━━ Excerpted records ━━

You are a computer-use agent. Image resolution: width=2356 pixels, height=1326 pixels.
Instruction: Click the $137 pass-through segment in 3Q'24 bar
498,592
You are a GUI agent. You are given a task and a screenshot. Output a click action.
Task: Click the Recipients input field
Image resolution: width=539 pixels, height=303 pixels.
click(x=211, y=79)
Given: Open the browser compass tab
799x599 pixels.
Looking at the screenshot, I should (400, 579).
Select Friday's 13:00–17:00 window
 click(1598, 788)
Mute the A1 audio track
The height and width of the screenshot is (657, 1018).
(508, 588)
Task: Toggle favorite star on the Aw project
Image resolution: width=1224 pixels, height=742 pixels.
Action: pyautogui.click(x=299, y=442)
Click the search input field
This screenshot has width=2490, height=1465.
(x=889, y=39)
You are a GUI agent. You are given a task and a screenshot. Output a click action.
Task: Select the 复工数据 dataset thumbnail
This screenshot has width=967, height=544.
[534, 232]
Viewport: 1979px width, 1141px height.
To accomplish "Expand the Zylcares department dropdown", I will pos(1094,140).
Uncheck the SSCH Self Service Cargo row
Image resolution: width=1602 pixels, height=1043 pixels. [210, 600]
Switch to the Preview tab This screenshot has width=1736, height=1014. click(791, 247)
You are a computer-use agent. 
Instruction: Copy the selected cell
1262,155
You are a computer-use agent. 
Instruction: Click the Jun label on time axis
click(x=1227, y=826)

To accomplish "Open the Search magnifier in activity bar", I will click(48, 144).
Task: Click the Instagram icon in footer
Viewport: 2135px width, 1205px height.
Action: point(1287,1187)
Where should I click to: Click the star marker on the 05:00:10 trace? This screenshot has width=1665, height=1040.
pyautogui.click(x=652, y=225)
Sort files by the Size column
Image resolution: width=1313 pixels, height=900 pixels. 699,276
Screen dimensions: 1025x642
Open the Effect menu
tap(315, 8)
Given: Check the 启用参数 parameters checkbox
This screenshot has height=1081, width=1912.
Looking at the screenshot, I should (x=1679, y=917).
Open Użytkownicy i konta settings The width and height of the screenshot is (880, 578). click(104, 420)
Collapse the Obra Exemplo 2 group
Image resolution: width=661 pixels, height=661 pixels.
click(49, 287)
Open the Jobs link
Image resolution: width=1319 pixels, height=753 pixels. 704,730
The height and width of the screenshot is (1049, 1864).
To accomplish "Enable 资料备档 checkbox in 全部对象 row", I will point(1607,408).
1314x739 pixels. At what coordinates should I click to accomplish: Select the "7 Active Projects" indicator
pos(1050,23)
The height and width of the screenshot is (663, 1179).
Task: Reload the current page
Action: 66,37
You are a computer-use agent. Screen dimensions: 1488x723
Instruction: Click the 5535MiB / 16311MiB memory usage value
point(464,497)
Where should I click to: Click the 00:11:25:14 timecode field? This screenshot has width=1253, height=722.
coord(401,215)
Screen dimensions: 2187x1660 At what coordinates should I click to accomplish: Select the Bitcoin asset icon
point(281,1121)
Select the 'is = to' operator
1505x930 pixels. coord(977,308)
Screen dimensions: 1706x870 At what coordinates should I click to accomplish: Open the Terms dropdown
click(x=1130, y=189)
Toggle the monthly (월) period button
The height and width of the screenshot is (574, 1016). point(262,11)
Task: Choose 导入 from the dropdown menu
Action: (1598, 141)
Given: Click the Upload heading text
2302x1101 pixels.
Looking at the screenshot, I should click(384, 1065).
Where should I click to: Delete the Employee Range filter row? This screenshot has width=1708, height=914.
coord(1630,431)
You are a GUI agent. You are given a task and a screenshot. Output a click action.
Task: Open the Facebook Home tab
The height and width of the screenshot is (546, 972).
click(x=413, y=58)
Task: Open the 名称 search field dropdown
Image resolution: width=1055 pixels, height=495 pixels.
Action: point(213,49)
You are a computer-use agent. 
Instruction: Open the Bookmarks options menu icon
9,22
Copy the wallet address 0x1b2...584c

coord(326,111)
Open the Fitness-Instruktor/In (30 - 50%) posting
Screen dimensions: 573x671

━━━

- [What to do]
Give again each line of the listing above, keeping every word the same.

- [Answer for this exercise]
You are a computer-use agent. Image resolution: width=2356 pixels, height=1326 pixels.
Instruction: Click the $137 pass-through segment in 3Q'24 bar
498,592
You are a GUI agent. You are given a task and a screenshot. Output a click action.
Task: Click the Recipients input field
Image resolution: width=539 pixels, height=303 pixels.
click(x=211, y=79)
Given: Open the browser compass tab
799x599 pixels.
Looking at the screenshot, I should (400, 579).
Select Friday's 13:00–17:00 window
 click(1598, 788)
Mute the A1 audio track
The height and width of the screenshot is (657, 1018).
(508, 588)
Task: Toggle favorite star on the Aw project
Image resolution: width=1224 pixels, height=742 pixels.
Action: pyautogui.click(x=299, y=442)
Click the search input field
This screenshot has width=2490, height=1465.
(x=889, y=39)
You are a GUI agent. You are given a task and a screenshot. Output a click action.
Task: Select the 复工数据 dataset thumbnail
This screenshot has width=967, height=544.
[534, 232]
Viewport: 1979px width, 1141px height.
To accomplish "Expand the Zylcares department dropdown", I will pos(1094,140).
Uncheck the SSCH Self Service Cargo row
Image resolution: width=1602 pixels, height=1043 pixels. [210, 600]
Switch to the Preview tab This screenshot has width=1736, height=1014. click(791, 247)
You are a computer-use agent. 
Instruction: Copy the selected cell
1262,155
You are a computer-use agent. 
Instruction: Click the Jun label on time axis
click(x=1227, y=826)

To accomplish "Open the Search magnifier in activity bar", I will click(48, 144).
Task: Click the Instagram icon in footer
Viewport: 2135px width, 1205px height.
Action: point(1287,1187)
Where should I click to: Click the star marker on the 05:00:10 trace? This screenshot has width=1665, height=1040.
pyautogui.click(x=652, y=225)
Sort files by the Size column
Image resolution: width=1313 pixels, height=900 pixels. 699,276
Screen dimensions: 1025x642
Open the Effect menu
tap(315, 8)
Given: Check the 启用参数 parameters checkbox
This screenshot has height=1081, width=1912.
Looking at the screenshot, I should (x=1679, y=917).
Open Użytkownicy i konta settings The width and height of the screenshot is (880, 578). click(104, 420)
Collapse the Obra Exemplo 2 group
Image resolution: width=661 pixels, height=661 pixels.
click(49, 287)
Open the Jobs link
Image resolution: width=1319 pixels, height=753 pixels. 704,730
The height and width of the screenshot is (1049, 1864).
To accomplish "Enable 资料备档 checkbox in 全部对象 row", I will point(1607,408).
1314x739 pixels. At what coordinates should I click to accomplish: Select the "7 Active Projects" indicator
pos(1050,23)
The height and width of the screenshot is (663, 1179).
Task: Reload the current page
Action: 66,37
You are a computer-use agent. Screen dimensions: 1488x723
Instruction: Click the 5535MiB / 16311MiB memory usage value
point(464,497)
Where should I click to: Click the 00:11:25:14 timecode field? This screenshot has width=1253, height=722.
coord(401,215)
Screen dimensions: 2187x1660 At what coordinates should I click to accomplish: Select the Bitcoin asset icon
point(281,1121)
Select the 'is = to' operator
1505x930 pixels. coord(977,308)
Screen dimensions: 1706x870 At what coordinates should I click to accomplish: Open the Terms dropdown
click(x=1130, y=189)
Toggle the monthly (월) period button
The height and width of the screenshot is (574, 1016). point(262,11)
Task: Choose 导入 from the dropdown menu
Action: (1598, 141)
Given: Click the Upload heading text
2302x1101 pixels.
Looking at the screenshot, I should click(384, 1065).
Where should I click to: Delete the Employee Range filter row? This screenshot has width=1708, height=914.
coord(1630,431)
You are a GUI agent. You are given a task and a screenshot. Output a click action.
Task: Open the Facebook Home tab
The height and width of the screenshot is (546, 972).
click(x=413, y=58)
Task: Open the 名称 search field dropdown
Image resolution: width=1055 pixels, height=495 pixels.
Action: point(213,49)
You are a computer-use agent. 
Instruction: Open the Bookmarks options menu icon
9,22
Copy the wallet address 0x1b2...584c

coord(326,111)
Open the Fitness-Instruktor/In (30 - 50%) posting
Screen dimensions: 573x671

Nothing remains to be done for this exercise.